▸ 本文抜粋:
特に普段と変わりないのですが、心配になってしまって…
大丈夫なんでしょうか?
このまま家で様子をみてても仕方無いですから、診てもらおうかと…。
一応、殺虫剤持ってきたんですが…
ここに、『医師に相談して下さい』って書いてあるし…
研修医︰
は、はぁ…。
(うーん、確かに元気にイヤイヤしてるし、何処かを痛がる様子もない。湿疹なども出て無さそうだが…。)
製品を見せていただきますね…。
ちょっと調べますので、待合室でお待ち下さいね…。
(うーん、ピ、ピレスロイド?確かに医師・薬剤師に相談って書いてある…。こんな薬物習った事無い…。)
《困った研修医は当直の薬剤師に電話で相談するのであったが…》
当直薬剤師︰
えーっと、少々お待ち下さいね。
うーん、特に異常がなければ大丈夫かと思うんですけど、今後症状が出るかどうかは…。
やっぱりメーカーに聞いてみないと分からないですね。
でも、この時間はメーカーに電話つながりませんし…
研修医︰
そ、そうですよね、わかりました。ありがとうございます。

▸ 以下のリスト:
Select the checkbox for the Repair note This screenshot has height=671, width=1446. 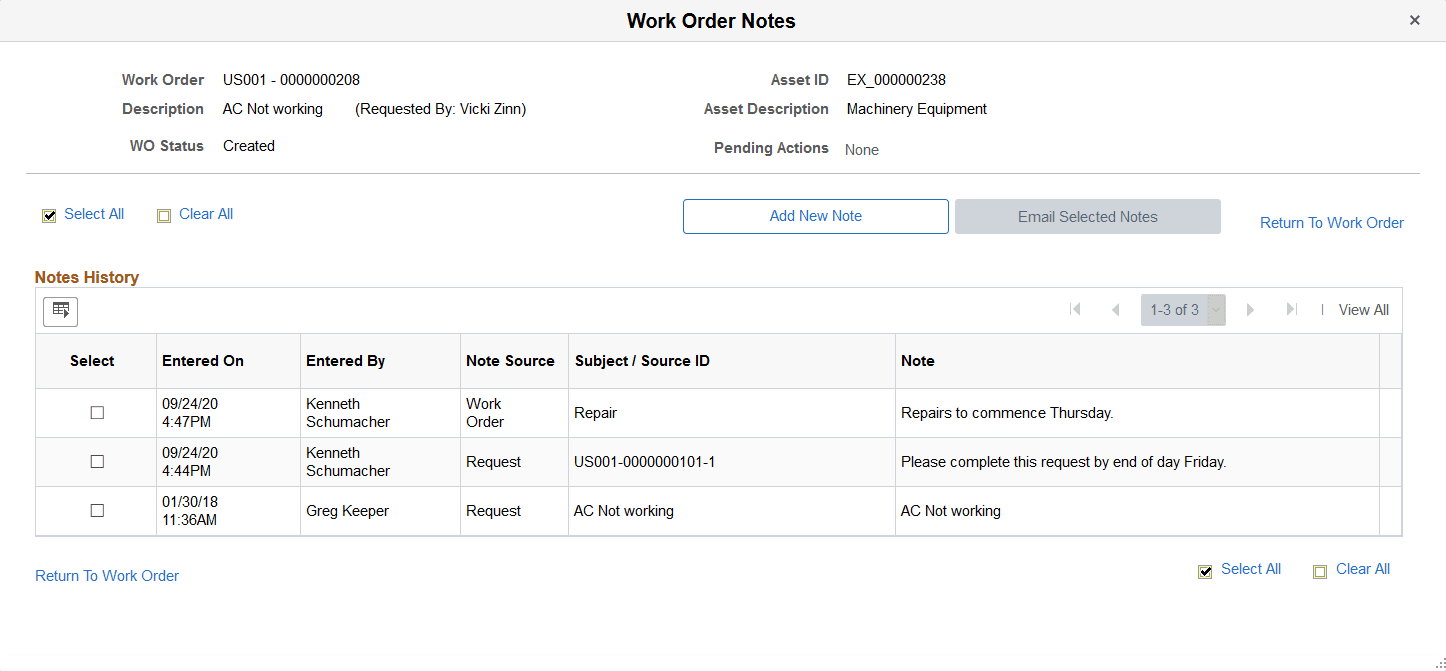(x=97, y=412)
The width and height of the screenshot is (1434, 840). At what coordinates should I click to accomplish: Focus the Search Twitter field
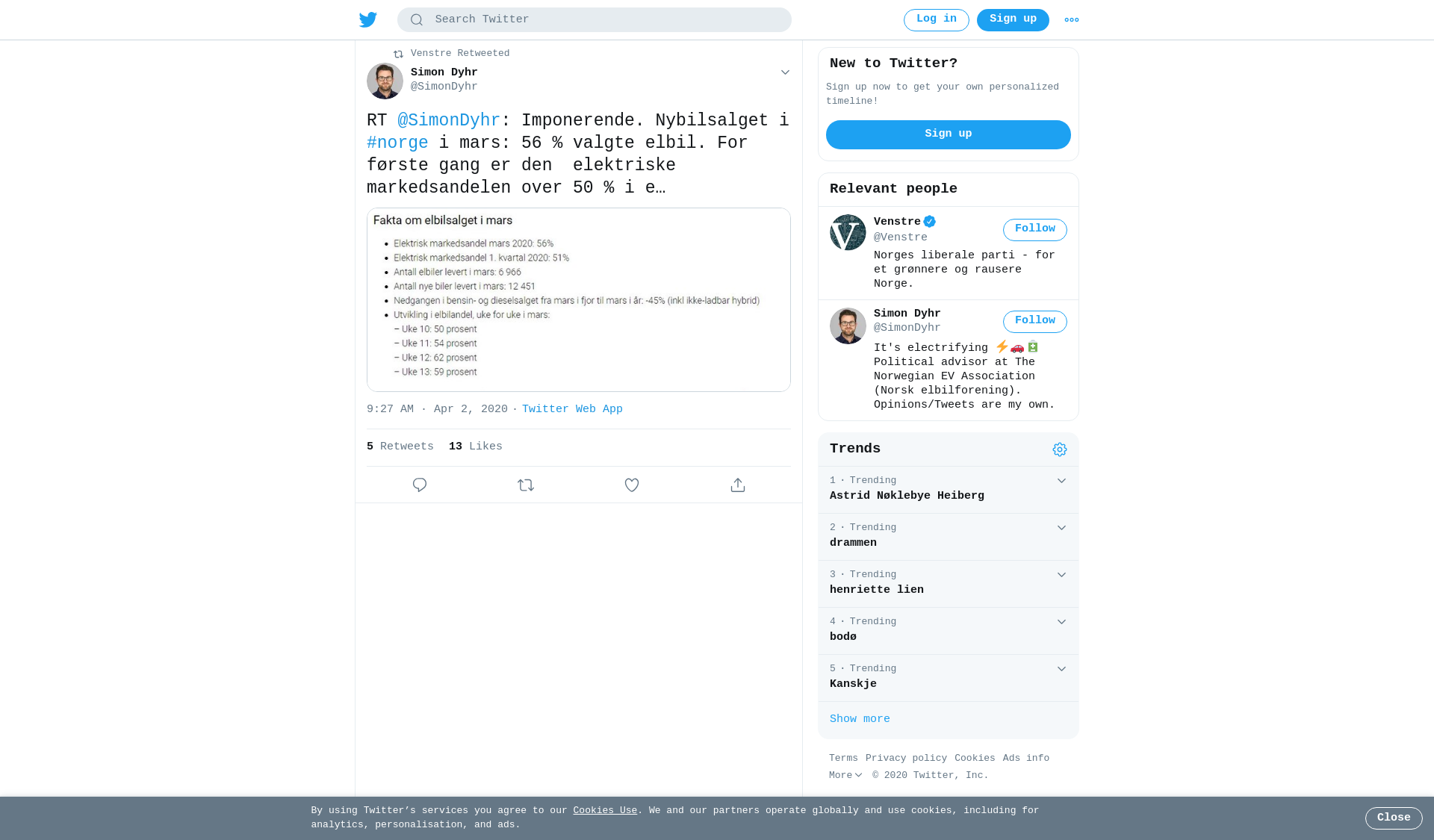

▸ 練習問題: 本文の、「製品を見せていただきますね…。」を含む語句で始まり「うーん、特に異常がなければ大丈夫かと思うんですけど、今後症状が出るかどうかは…。」で終わる部分を、「待合室」を「ロビー」に入れ替えて書き直すこと。 リストは参照しなくてよい。

▸ 課題の解答:
製品を見せていただきますね…。
ちょっと調べますので、ロビーでお待ち下さいね…。
(うーん、ピ、ピレスロイド?確かに医師・薬剤師に相談って書いてある…。こんな薬物習った事無い…。)
《困った研修医は当直の薬剤師に電話で相談するのであったが…》
当直薬剤師︰
えーっと、少々お待ち下さいね。
うーん、特に異常がなければ大丈夫かと思うんですけど、今後症状が出るかどうかは…。